[Opening Data supplied section]

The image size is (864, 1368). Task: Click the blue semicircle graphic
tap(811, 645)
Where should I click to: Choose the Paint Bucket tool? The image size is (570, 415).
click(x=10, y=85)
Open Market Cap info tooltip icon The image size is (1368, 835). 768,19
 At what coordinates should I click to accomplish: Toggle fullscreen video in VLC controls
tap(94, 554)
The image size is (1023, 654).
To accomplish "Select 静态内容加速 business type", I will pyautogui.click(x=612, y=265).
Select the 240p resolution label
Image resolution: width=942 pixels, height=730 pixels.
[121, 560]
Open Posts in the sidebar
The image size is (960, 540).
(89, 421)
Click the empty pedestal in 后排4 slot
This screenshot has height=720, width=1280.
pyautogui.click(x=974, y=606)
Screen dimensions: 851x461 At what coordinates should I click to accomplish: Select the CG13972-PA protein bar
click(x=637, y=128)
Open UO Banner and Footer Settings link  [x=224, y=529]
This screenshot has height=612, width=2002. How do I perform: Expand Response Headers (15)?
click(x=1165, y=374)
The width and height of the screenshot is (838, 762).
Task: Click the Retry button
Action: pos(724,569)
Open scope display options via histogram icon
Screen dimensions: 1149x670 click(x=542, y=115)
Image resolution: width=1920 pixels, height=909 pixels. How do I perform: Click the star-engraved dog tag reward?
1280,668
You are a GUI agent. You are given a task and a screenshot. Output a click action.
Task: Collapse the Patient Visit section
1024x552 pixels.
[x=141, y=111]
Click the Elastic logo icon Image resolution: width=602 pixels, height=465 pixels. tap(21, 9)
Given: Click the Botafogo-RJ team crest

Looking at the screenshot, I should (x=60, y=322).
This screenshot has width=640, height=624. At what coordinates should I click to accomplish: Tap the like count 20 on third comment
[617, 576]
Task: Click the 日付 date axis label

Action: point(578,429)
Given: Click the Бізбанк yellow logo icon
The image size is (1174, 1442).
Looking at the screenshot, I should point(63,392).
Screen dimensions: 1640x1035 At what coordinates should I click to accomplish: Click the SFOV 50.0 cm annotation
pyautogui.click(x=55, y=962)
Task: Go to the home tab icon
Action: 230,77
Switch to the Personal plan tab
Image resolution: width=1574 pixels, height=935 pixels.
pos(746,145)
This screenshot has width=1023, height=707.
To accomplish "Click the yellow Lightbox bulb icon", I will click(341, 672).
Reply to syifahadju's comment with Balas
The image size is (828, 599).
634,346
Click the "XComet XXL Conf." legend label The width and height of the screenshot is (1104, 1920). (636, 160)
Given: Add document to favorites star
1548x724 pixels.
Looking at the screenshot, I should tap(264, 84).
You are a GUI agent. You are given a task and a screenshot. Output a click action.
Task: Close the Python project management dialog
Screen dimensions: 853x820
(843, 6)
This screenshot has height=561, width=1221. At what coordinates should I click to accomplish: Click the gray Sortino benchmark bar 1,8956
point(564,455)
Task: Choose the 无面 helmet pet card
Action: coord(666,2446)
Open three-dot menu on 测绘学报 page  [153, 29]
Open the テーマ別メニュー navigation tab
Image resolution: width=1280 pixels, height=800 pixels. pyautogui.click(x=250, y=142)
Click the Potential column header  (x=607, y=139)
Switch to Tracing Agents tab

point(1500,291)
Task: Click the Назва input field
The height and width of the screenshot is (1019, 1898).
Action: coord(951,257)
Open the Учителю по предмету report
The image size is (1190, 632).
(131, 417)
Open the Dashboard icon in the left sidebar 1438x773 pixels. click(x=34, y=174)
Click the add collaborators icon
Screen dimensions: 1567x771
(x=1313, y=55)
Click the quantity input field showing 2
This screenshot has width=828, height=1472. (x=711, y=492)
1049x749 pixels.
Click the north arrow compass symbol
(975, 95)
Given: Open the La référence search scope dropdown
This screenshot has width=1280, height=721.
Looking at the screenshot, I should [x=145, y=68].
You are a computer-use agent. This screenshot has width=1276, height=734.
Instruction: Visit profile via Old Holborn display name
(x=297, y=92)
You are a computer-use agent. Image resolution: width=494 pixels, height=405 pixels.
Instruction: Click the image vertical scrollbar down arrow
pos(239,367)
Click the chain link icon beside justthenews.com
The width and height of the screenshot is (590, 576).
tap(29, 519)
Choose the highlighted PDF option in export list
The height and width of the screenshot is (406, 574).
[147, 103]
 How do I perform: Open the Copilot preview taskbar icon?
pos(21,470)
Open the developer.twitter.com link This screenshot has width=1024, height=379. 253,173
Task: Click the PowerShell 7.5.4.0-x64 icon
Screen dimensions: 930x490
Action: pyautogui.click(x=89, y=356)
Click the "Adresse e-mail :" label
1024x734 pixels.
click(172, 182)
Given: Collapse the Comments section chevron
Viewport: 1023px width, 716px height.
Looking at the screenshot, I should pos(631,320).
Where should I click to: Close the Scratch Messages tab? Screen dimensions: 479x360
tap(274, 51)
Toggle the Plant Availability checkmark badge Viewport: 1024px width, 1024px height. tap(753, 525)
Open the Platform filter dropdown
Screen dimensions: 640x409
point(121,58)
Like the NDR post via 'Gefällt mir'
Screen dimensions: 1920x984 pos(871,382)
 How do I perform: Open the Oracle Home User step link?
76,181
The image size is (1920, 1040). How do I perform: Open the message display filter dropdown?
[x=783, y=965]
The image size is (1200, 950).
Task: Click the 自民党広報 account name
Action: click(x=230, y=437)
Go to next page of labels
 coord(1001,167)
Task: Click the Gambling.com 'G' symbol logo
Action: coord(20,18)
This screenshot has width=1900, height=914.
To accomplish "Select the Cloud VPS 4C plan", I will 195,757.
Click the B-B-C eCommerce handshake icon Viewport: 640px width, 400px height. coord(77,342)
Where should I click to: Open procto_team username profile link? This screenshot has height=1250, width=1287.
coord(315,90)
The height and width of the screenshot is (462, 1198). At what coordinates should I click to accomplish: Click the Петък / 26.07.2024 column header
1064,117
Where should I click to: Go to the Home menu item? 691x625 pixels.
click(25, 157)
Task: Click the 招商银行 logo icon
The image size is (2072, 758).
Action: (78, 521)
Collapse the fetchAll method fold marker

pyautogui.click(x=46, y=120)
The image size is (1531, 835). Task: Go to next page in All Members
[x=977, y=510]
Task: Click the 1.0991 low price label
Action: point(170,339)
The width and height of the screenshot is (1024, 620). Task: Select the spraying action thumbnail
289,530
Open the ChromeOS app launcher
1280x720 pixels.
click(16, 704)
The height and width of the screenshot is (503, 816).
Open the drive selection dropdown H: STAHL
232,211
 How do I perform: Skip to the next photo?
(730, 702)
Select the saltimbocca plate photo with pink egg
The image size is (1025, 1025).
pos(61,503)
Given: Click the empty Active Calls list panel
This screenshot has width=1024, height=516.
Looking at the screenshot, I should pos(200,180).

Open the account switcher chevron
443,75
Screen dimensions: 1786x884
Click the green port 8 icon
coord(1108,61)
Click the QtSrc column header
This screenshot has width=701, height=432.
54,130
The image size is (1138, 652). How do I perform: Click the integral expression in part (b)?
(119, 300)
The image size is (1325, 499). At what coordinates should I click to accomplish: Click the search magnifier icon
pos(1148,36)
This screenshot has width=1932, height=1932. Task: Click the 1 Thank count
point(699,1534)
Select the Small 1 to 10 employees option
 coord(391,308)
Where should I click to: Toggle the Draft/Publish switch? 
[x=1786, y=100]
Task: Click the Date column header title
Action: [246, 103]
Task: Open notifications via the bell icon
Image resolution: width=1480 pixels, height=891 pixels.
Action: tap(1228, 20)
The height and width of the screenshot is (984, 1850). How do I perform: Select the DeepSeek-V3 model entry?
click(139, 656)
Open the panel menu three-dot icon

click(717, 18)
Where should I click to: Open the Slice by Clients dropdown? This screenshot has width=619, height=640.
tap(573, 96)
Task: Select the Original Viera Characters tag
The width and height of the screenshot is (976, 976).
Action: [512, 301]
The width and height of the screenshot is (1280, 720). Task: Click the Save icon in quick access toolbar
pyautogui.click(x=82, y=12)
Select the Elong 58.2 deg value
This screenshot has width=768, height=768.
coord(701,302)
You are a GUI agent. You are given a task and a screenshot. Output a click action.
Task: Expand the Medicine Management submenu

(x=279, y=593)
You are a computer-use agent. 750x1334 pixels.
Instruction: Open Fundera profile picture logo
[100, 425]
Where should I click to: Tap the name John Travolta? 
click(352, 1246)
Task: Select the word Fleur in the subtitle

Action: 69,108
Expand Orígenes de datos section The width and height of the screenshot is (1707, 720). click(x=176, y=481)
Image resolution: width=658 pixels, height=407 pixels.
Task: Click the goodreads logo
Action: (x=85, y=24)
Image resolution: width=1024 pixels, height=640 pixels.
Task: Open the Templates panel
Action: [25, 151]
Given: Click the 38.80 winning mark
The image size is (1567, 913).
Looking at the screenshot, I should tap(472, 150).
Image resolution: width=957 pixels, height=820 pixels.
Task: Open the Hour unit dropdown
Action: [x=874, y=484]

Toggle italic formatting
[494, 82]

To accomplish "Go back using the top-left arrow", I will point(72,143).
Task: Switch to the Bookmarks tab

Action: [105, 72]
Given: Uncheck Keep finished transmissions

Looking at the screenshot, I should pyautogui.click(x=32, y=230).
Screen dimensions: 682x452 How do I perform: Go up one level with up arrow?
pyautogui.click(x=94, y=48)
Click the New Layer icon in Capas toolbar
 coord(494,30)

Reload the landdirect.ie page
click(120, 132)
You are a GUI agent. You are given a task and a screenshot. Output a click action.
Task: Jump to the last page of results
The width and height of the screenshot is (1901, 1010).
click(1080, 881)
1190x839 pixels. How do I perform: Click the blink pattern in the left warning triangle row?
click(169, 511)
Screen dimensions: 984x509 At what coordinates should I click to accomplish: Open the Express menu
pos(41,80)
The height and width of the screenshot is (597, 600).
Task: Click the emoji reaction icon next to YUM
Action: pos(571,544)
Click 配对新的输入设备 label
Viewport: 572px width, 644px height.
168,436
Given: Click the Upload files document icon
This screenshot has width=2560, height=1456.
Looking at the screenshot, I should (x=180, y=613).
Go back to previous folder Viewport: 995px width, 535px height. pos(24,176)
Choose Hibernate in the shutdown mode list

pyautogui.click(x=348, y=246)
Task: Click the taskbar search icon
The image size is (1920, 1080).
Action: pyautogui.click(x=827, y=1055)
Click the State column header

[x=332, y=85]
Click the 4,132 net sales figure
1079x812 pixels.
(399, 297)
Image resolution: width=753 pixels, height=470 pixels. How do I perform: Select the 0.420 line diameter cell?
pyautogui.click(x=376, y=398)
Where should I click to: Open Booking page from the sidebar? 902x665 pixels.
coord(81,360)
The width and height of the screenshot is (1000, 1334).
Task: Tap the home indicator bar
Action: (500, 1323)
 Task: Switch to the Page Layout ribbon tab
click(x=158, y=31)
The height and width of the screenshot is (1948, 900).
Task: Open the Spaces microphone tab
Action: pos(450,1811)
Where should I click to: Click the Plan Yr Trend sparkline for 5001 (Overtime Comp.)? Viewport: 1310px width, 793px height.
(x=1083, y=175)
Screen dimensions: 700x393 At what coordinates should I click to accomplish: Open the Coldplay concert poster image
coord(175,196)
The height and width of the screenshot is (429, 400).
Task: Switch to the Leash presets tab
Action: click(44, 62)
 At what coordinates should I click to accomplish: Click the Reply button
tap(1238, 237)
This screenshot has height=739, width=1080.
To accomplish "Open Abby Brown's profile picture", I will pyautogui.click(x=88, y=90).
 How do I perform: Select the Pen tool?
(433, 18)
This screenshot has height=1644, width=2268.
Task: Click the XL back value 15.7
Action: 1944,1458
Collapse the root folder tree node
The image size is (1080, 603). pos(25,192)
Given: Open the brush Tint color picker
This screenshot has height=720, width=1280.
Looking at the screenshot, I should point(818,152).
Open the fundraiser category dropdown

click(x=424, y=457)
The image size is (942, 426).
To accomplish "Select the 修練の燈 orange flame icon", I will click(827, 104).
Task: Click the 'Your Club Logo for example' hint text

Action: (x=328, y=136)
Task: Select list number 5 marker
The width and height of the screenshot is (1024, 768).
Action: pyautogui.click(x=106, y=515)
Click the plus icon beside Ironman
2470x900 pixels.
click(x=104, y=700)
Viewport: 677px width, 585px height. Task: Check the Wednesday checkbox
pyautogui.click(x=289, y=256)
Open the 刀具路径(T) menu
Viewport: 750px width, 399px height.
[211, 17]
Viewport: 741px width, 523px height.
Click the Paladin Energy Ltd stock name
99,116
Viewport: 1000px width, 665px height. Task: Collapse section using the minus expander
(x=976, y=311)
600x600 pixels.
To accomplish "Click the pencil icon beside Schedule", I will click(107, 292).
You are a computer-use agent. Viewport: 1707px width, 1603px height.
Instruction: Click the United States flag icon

[Closing Data supplied section]

Task description -
Each line of the records above that holds the word "empty" should be counted, and only the final number stated.

Exercise response -
2